▶ Task statement:
All entries below are to be set down again, identical to the source.

%%

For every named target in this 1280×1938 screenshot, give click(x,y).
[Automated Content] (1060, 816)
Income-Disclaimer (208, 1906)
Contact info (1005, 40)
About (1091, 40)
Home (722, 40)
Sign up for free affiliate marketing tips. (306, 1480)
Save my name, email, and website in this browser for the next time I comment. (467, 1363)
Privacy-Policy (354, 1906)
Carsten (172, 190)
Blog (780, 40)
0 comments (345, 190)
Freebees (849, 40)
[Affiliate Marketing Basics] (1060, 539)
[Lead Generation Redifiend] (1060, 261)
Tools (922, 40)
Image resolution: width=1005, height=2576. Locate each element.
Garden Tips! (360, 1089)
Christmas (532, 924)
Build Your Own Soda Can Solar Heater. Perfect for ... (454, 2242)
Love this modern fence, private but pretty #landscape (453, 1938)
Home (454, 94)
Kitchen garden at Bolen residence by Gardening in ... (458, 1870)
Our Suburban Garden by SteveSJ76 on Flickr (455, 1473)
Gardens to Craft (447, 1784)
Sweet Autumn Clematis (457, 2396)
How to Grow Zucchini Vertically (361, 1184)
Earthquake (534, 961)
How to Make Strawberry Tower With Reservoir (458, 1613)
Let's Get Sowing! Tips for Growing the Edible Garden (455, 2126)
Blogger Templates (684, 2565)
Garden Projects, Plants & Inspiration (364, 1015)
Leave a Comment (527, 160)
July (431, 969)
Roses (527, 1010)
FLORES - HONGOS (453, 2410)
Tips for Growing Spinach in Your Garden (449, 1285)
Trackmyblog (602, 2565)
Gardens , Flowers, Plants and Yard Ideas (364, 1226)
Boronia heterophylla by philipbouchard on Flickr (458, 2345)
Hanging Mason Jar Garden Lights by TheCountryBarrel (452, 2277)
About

%%

▶ Final answer:
For every named target in this 1280×1938 screenshot, give click(x,y).
[Automated Content] (1060, 816)
Income-Disclaimer (208, 1906)
Contact info (1005, 40)
About (1091, 40)
Home (722, 40)
Sign up for free affiliate marketing tips. (306, 1480)
Save my name, email, and website in this browser for the next time I comment. (467, 1363)
Privacy-Policy (354, 1906)
Carsten (172, 190)
Blog (780, 40)
0 comments (345, 190)
Freebees (849, 40)
[Affiliate Marketing Basics] (1060, 539)
[Lead Generation Redifiend] (1060, 261)
Tools (922, 40)
Image resolution: width=1005, height=2576. Locate each element.
Garden Tips! (360, 1089)
Christmas (532, 924)
Build Your Own Soda Can Solar Heater. Perfect for ... (454, 2242)
Love this modern fence, private but pretty #landscape (453, 1938)
Home (454, 94)
Kitchen garden at Bolen residence by Gardening in ... (458, 1870)
Our Suburban Garden by SteveSJ76 on Flickr (455, 1473)
Gardens to Craft (447, 1784)
Sweet Autumn Clematis (457, 2396)
How to Grow Zucchini Vertically (361, 1184)
Earthquake (534, 961)
How to Make Strawberry Tower With Reservoir (458, 1613)
Let's Get Sowing! Tips for Growing the Edible Garden (455, 2126)
Blogger Templates (684, 2565)
Garden Projects, Plants & Inspiration (364, 1015)
Leave a Comment (527, 160)
July (431, 969)
Roses (527, 1010)
FLORES - HONGOS (453, 2410)
Tips for Growing Spinach in Your Garden (449, 1285)
Trackmyblog (602, 2565)
Gardens , Flowers, Plants and Yard Ideas (364, 1226)
Boronia heterophylla by philipbouchard on Flickr (458, 2345)
Hanging Mason Jar Garden Lights by TheCountryBarrel (452, 2277)
About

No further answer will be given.